Suitablee, which currently operates two showrooms in the Montreal area, is opening a store in an 850-square-foot space at 275 Slater St. later this summer.
Houlahan says it’s just one of a number of national and international retailers ranging from big chains to boutique operators that are looking to plant a flag in the National Capital Region thanks to the capital’s relatively high average income and stable economy.
“When they look for new markets, it’s not just always your Torontos, Montreals and Vancouvers,” he said. “They’re broadening their scope to look at Ottawa. There’s a strong market here.”
Quick-service restaurants are among the most active seekers of space, Houlahan noted.
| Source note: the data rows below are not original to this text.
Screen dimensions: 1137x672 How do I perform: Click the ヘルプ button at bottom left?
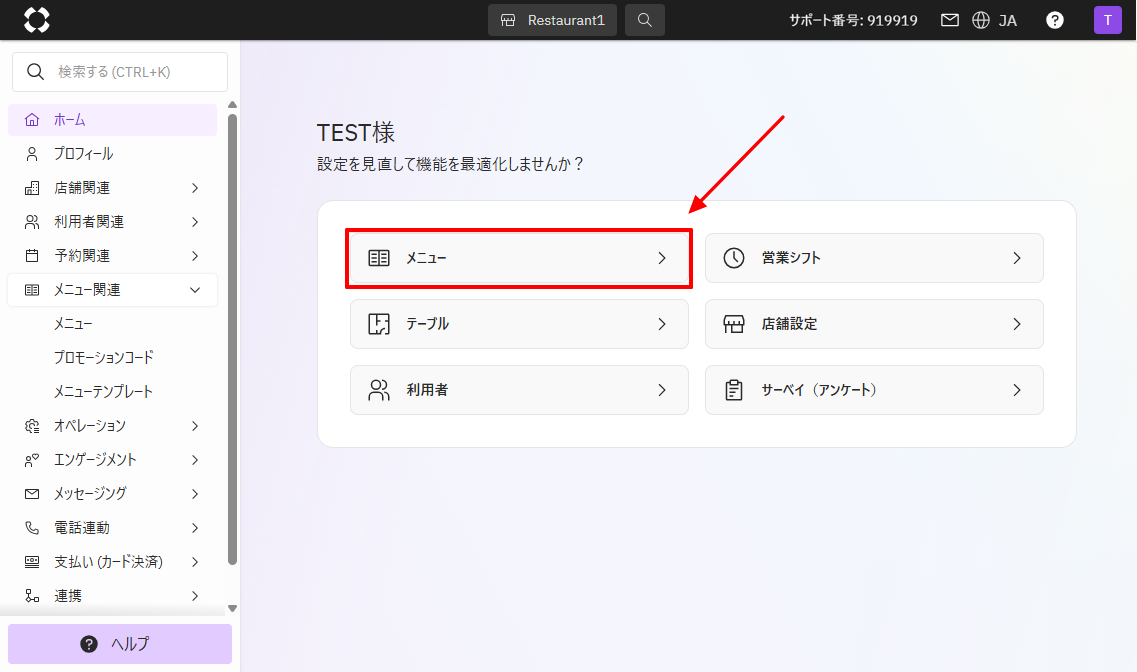[120, 644]
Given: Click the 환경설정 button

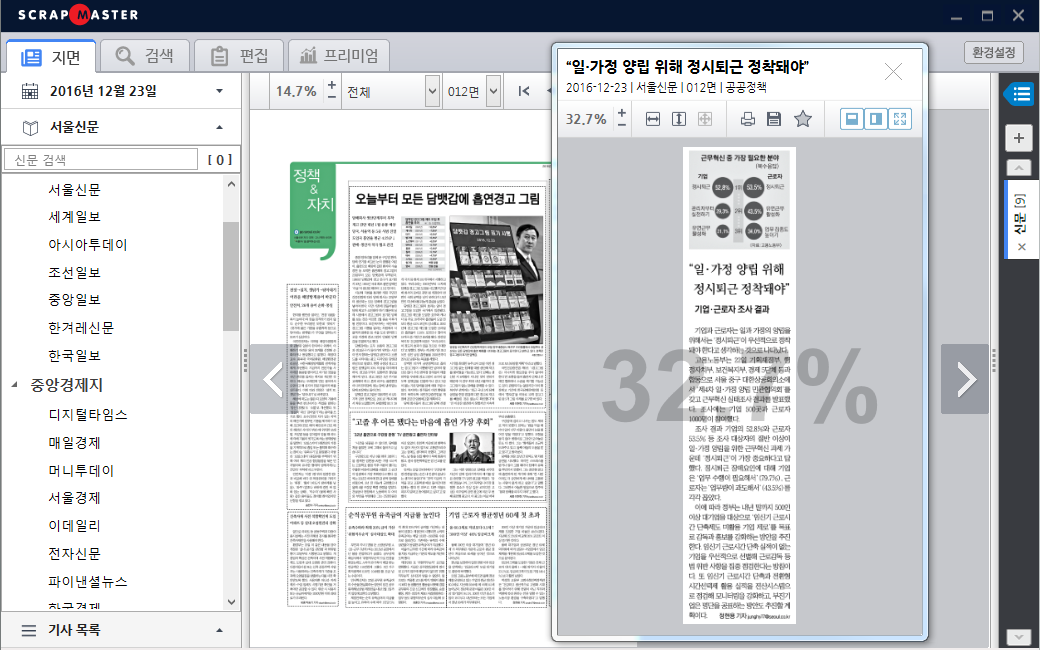Looking at the screenshot, I should 994,52.
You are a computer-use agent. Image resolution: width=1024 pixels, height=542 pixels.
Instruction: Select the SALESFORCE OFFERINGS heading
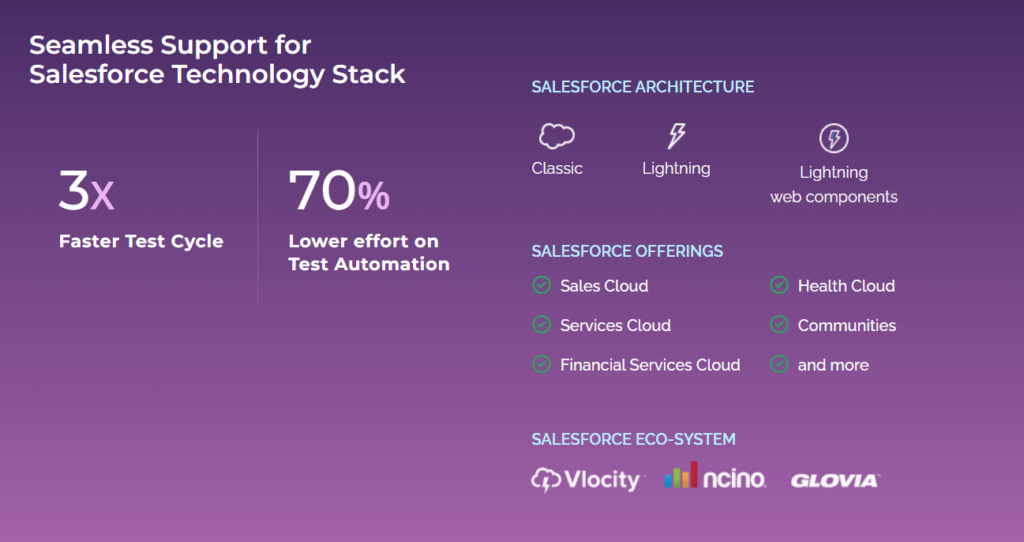coord(627,251)
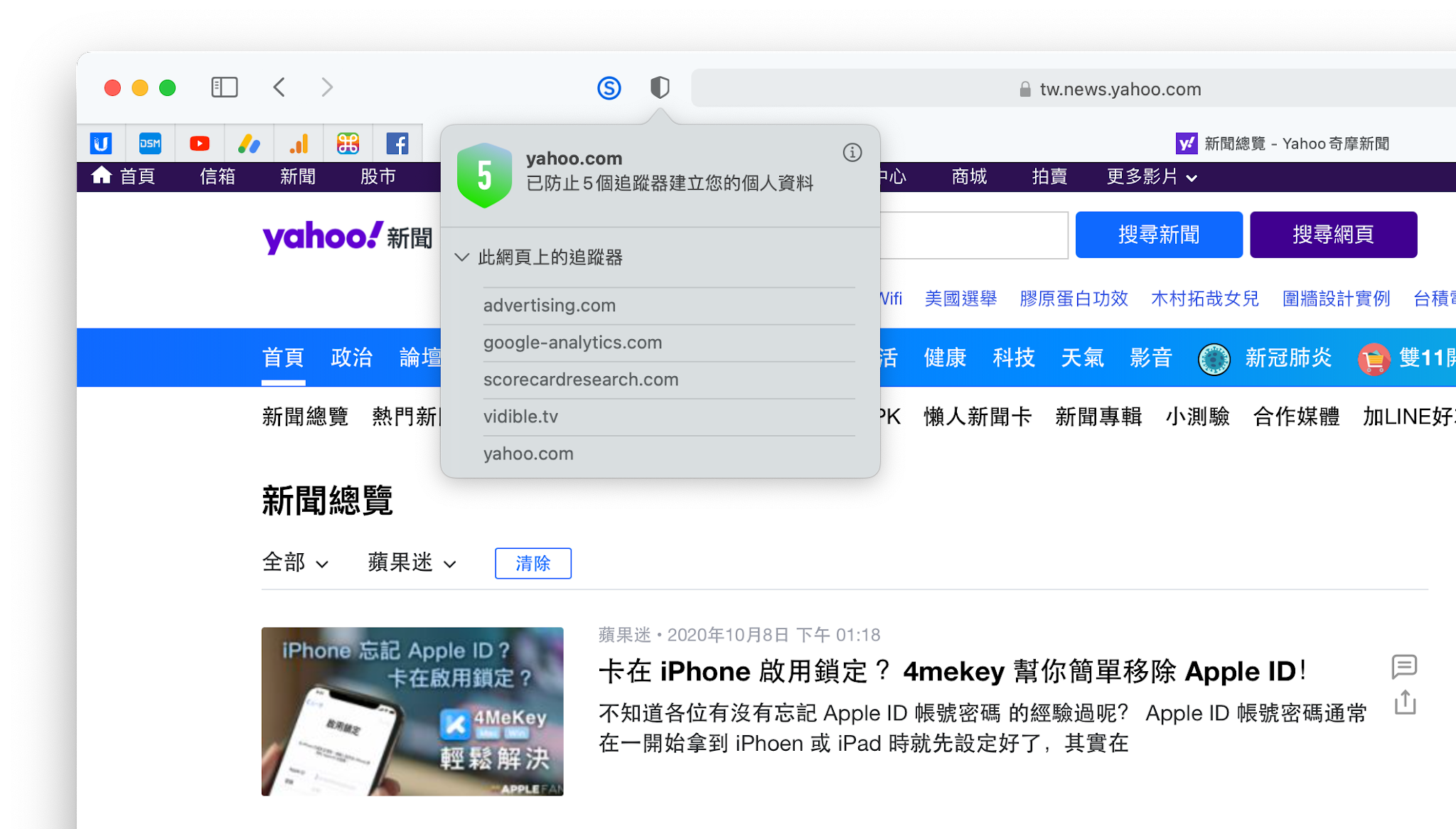Open the Facebook favorites bookmark icon
1456x829 pixels.
tap(397, 144)
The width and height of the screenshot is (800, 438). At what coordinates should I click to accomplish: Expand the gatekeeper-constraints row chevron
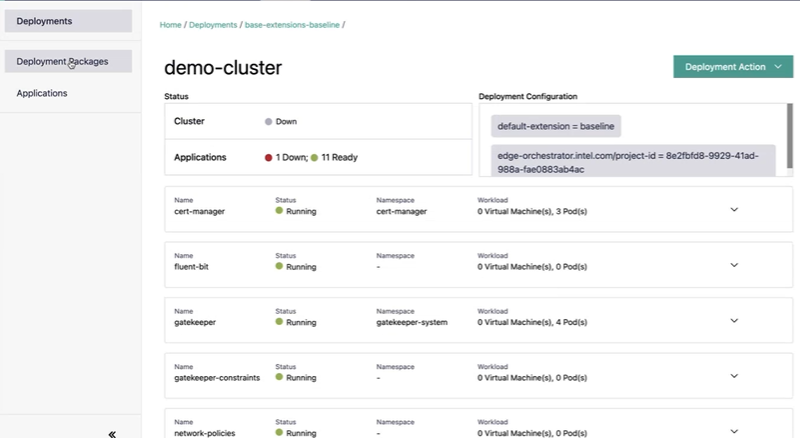point(734,376)
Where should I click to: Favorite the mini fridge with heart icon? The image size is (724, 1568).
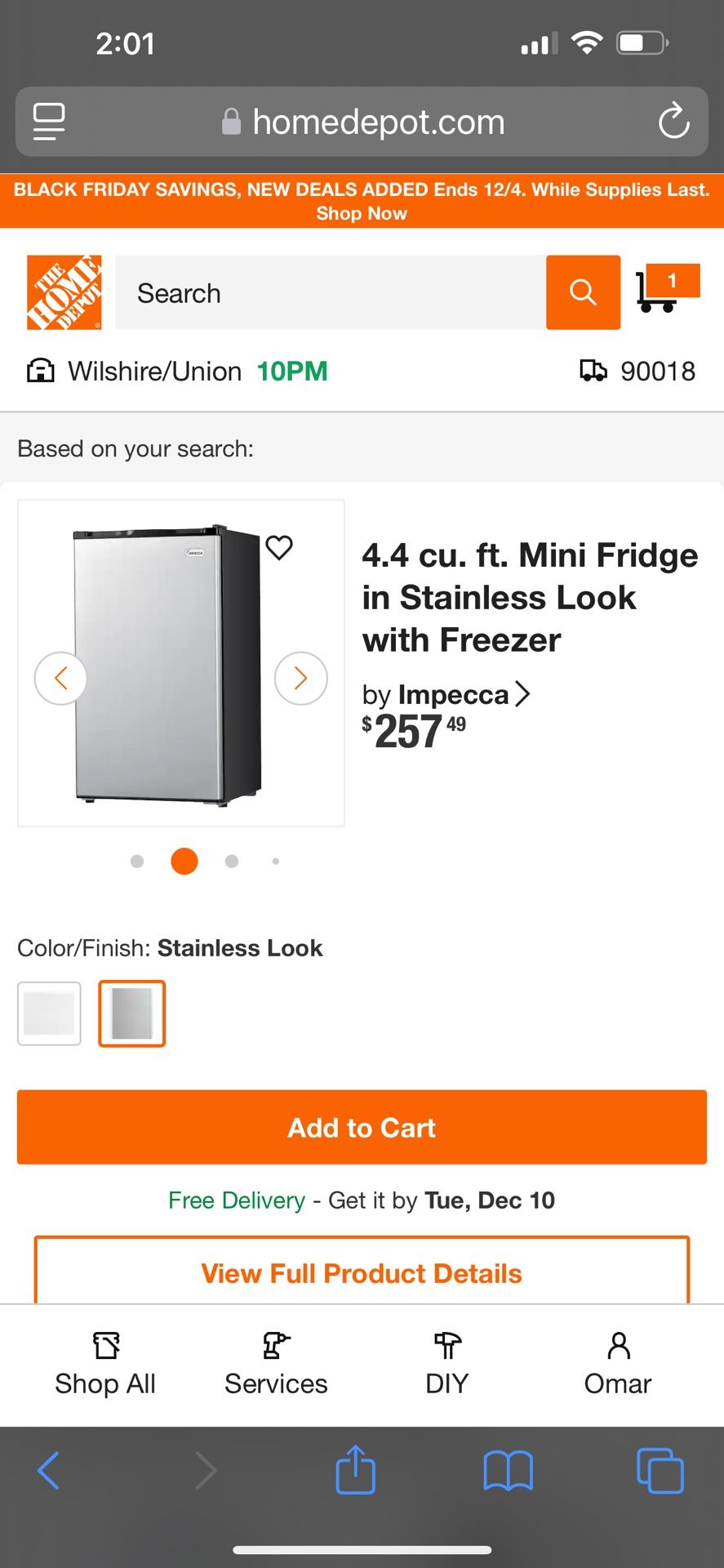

Taco Bell, for example, plans to open a new location in the Théo student residence at 305 Rideau St. this fall.
On the western edge of downtown, a Kingston-based restaurant group is in talks to take over about 7,000 square feet of space at Minto Place. The site was previously occupied by Madisons Restaurant & Bar, which elected not to renew its lease and shut down about a month ago.
“It would be a great addition to the site,” Houlahan said of the new restaurant.
Other types of brick-and-mortar tenants are also emerging as consumers thirst for experiences beyond shopping at traditional retailers such as clothing and food stores, Houlahan noted.
As an example, he pointed to Winnipeg-based immersive gaming chain Activate Games.
Houlahan said the company, which already has outlets in Alberta, Ontario, British Columbia, Nova Scotia and Saskatchewan as well as several locations in the United States, has a “strong interest” in expanding to Ottawa as it looks to add 20 new stores across the U.S. and Canada.
While Activate generally sets up shop in suburban areas, Houlahan said he wouldn’t be surprised if “some sort of entertainment group” ends up occupying at least part of the former Nordstrom department store in the Rideau Centre.
“The way we view traditional retail is changing,” he said.
The 157,000-square-foot space in Ottawa’s busiest shopping centre has been empty since the Seattle-based retail giant vacated the mall nearly a year ago.
While Rideau Centre owner Cadillac Fairview has been tight-lipped about its plans for the space, it has begun revealing the retailers that will replace Nordstrom at its malls in other Canadian cities.
The company announceed Thursday that Quebec-based department store chain Simons will be joined at the former Nordstrom space in Toronto’s Eaton Centre by Nike and food emporium Eataly.